Etwas machte mich stutzig. Wie kam es, dass einer, der sich mit der Familie in einem
Kellerversteck verborgen hatte, der hiernach ins Ghetto hatte gehen müssen und nach dessen
Räumung ins Zwangsarbeiterlager Annaberg deportiert worden war und von dort ins
Konzentrationslager Ottmuth und weiter nach Blechhammer, ein Außenlager von Auschwitz, und
von dort nach Groß-Rosen, Buchenwald und Langenstein – wie kam es, dass so einer, der in den
Lagern und auf den Todesmärschen schreckliche Agonien hatte durchleiden und miterleben müssen,
nach der Befreiung wieder die Kraft fand, dort anzusetzen, wo sein Leben noch nicht aus den Fugen
geraten war? Schüler vor dem Krieg. Schüler danach. Aller Erfahrung zum Trotz. Was steckte in so
einem, so fragte ich mich, diesen Bogen schließen zu können? Welche Lebenskräfte, welche
Abwehrmechanismen, welche Energien muss man besitzen? Mein Vater war seit einem Jahr tot, ich
konnte ihn nicht mehr befragen, und so machte ich mich auf und wühlte mich in Zeitzeugnisse und
Dokumente, konsultierte Historiker und befragte die Überlebenden. Sie nennen sich selber übrigens
nicht so, sondern She'erit Hapletah – Rest der Geretteten.

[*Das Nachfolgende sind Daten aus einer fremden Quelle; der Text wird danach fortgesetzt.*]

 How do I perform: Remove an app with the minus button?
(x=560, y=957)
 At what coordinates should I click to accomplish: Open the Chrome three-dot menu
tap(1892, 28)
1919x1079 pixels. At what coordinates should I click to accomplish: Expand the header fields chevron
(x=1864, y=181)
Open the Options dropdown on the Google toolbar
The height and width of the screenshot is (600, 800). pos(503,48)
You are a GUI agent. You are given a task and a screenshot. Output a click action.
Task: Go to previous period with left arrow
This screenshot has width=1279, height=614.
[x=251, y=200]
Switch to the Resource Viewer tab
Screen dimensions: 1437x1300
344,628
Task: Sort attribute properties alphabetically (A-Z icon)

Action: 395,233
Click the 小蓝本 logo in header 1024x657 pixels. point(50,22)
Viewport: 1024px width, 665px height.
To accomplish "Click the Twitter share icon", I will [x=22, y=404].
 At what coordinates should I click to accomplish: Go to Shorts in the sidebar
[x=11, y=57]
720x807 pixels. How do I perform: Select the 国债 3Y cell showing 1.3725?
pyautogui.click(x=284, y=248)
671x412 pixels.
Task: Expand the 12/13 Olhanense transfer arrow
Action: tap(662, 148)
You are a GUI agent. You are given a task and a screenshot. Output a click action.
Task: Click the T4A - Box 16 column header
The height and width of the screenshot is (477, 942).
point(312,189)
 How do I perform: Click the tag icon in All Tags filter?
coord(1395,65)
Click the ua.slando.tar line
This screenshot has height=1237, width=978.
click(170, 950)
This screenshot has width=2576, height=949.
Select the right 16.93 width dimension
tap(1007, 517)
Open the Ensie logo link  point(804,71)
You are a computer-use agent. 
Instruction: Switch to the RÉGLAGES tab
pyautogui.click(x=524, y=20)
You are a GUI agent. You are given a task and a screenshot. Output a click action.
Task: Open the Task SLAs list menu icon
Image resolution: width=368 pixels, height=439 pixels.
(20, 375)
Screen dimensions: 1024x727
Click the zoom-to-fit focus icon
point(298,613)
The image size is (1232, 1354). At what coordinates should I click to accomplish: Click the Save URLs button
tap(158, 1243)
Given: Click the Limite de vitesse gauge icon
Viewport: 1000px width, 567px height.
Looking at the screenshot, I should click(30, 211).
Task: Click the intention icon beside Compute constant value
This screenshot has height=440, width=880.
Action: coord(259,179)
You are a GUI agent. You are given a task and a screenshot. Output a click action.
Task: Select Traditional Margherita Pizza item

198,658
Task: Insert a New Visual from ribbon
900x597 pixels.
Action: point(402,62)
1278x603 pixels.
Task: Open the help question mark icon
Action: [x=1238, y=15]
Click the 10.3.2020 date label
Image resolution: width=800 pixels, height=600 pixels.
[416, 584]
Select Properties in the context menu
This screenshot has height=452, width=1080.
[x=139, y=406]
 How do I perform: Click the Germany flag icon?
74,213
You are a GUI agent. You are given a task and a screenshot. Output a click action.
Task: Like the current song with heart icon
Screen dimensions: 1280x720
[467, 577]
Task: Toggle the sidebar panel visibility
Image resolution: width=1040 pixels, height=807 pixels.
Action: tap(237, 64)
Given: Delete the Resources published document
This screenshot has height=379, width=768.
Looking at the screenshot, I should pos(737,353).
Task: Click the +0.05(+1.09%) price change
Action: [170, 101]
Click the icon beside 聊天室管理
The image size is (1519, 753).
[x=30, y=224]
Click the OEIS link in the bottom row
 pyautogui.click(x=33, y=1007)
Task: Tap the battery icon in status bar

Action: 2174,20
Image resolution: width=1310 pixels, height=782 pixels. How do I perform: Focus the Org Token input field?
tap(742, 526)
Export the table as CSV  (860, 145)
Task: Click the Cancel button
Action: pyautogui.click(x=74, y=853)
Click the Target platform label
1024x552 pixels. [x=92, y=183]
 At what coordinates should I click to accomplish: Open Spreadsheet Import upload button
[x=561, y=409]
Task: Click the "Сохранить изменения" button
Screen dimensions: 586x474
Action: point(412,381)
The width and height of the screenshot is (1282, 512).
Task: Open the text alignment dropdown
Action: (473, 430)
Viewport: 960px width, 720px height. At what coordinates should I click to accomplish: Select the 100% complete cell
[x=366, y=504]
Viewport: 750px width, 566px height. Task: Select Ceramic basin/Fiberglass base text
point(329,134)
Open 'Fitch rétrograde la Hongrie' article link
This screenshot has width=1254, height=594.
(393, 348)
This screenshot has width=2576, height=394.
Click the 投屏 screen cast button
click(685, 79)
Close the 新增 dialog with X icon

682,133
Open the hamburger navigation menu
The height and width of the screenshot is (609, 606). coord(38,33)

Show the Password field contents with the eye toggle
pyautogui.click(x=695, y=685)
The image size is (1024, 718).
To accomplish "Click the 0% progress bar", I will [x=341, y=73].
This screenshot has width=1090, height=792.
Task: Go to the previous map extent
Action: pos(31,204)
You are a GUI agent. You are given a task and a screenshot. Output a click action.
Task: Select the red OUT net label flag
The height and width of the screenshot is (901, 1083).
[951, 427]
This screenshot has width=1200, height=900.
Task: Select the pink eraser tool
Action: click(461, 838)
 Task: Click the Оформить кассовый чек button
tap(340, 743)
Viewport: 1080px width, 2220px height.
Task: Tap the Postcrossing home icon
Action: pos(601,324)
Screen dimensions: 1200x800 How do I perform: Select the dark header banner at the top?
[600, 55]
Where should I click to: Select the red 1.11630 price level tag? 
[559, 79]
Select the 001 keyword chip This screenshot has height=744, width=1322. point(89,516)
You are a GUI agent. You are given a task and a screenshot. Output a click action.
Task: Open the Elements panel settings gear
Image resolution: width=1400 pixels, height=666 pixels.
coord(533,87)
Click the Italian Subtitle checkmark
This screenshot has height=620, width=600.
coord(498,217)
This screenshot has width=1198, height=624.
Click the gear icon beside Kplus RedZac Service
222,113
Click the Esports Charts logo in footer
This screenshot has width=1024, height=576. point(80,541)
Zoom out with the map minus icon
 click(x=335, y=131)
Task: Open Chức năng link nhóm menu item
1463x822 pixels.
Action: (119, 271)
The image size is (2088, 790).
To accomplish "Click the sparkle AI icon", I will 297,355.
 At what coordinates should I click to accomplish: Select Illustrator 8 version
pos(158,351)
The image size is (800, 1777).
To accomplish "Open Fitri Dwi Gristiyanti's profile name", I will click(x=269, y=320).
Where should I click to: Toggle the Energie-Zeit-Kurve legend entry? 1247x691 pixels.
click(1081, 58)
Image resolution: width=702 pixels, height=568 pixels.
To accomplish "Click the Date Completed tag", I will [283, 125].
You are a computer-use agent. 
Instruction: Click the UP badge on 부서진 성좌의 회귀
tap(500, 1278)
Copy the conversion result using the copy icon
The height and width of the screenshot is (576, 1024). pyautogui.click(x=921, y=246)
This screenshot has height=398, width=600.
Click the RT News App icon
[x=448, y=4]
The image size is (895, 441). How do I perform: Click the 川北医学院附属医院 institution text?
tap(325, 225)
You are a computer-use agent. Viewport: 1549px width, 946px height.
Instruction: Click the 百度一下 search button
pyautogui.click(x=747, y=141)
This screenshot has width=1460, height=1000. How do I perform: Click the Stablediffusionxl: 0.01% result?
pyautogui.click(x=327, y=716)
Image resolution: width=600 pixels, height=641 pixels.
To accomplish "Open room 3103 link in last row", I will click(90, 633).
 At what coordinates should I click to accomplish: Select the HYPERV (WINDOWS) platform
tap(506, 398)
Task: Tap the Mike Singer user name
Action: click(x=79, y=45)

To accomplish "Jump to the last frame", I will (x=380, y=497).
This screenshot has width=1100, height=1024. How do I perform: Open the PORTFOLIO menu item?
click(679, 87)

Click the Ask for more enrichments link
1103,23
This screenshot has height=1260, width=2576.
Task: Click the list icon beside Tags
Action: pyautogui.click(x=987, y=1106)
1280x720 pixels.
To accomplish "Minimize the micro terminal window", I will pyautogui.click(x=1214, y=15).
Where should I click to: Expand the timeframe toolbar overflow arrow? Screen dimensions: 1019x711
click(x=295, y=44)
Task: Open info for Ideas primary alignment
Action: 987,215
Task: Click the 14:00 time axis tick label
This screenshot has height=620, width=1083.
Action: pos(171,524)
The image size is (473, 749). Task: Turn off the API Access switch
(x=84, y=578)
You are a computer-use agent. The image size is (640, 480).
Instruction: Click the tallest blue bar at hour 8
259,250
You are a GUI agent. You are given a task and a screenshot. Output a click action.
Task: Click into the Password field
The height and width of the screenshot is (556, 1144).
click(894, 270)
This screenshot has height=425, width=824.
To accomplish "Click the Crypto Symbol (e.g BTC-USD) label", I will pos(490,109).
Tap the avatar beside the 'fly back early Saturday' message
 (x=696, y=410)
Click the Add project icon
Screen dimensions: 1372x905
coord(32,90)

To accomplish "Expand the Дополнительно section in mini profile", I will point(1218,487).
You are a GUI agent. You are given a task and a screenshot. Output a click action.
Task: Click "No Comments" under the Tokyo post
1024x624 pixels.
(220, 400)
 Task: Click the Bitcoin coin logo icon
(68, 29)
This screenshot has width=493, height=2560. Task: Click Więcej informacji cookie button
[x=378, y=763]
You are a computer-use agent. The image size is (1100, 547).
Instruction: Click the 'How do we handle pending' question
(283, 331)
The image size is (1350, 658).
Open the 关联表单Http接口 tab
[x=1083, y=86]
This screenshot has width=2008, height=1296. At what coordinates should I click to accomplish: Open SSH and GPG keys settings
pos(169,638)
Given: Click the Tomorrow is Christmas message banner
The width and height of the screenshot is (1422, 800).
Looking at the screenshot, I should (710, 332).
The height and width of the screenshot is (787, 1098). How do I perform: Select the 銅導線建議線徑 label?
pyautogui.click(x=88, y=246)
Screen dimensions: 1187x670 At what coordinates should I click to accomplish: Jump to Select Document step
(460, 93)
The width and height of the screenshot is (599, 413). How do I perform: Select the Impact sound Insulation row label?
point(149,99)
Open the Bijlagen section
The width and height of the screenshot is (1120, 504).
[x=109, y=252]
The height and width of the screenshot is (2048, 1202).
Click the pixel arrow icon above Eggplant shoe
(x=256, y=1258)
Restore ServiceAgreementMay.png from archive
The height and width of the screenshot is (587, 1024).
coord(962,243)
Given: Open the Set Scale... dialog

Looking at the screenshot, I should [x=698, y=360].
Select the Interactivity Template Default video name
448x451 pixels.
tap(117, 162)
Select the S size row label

Langsam entstand aus dem Geflecht der Anekdoten, Geschichten und Dokumente ein Bild. Ich
lernte, dass man, wenn man nichts mehr hat, mit dem Lebenswichtigsten beginnt. Hass und Rache
gehören nicht dazu. Liebe gehört dazu. Das erste eigene Bett. Der erste Mantel. Das erste Brot.
Familie gehört dazu.
„Wir haben alle Familien gegründet“, sagte mir eine Überlebende im Gespräch, „und wir haben
Kinder gemacht. Wir haben uns kennengelernt und uns verliebt. So ist die menschliche Natur. Wenn
man einen fand, der einem gefiel, dann heiratete man und machte Kinder.“
Dieses Buch, das im Entstehen ist, schildert den Lebensmut jener, die im DP-Camp Zeilsheim,
dieser selbstverwalteten jüdischen Enklave mitten im Land der Täter, Schulen gründeten, einen
Kindergarten, eine Bibliothek und sogar eine DP-Fußballliga, die Theater- und Filmvorführungen
veranstalteten, Konzerte und eine Box-Meisterschaft … die, um es kurz zu sagen, den Neuanfang
wagten.
Lassen sie mich bitte noch eine letzte Bemerkung machen. Nach Kriegsende irrten zehn Millionen
Displaced Persons durch Europa: Zwangsarbeiter, Kommunisten, Widerständler, Homosexuelle,
Sinti, Roma und Juden, die inhaftiert und deportiert worden waren und meistens auch die Lager und
Todesmärsche überlebt hatten. Ich möchte nun keine direkten Parallelen ziehen und doch muss
folgendes betont werden: Ohne die Entscheidung der Alliierten, diese Menschen zu versorgen,
ihnen ein Dach, Kleidung und Nahrung zu verschaffen, ihre Familien zusammenzuführen, Schulen,
Waisenheime und Camps zu errichten, ohne ihre Einsicht, dass der Krieg nach Kriegsschluss noch
lange nicht zu Ende war, dass man sich als Sieger und als Mensch um die Opfer zu kümmern habe
und um die Verlierer, wären die Überlebenden, darunter meine Familie, wohl gestorben. Dieser
Gemeinschaftsgeist soll und kann uns allen heute in Europa ein Beispiel sein. Ich danke Ihnen.
Vita Gila Lustiger
1963 in Frankfurt am Main geboren, studierte Gila Lustiger Germanistik und Komparatistik an der
Hebräischen Universität in Jerusalem. Seit 1987 lebt sie als freie Autorin in Paris. Ihr erster Roman
»Die Bestandsaufnahme« erschien 1995, dann 1997 »Aus einer schönen Welt«. Ihr Familienroman
»So sind wir« war 2005 für die Shortlist des Deutschen Buchpreises nominiert. 2011 erschien
»Woran denkst du jetzt« und im Frühjahr 2015 ihr großer französischer Gesellschaftsroman »Die
Schuld der anderen«, der wochenlang auf der Spiegel-Bestsellerliste stand. Sie erhielt, zusammen
mit Annika Scheffel, den Robert-Gernhardt-Preis 2015. Gila Lustiger bekam die Auszeichnung für
»Die Entronnenen«, die noch unerzählten Geschichte des Übergangslagers Zeilsheim und der
jüdischen Gemeinde in Frankfurt am Main nach dem Zweiten Weltkrieg.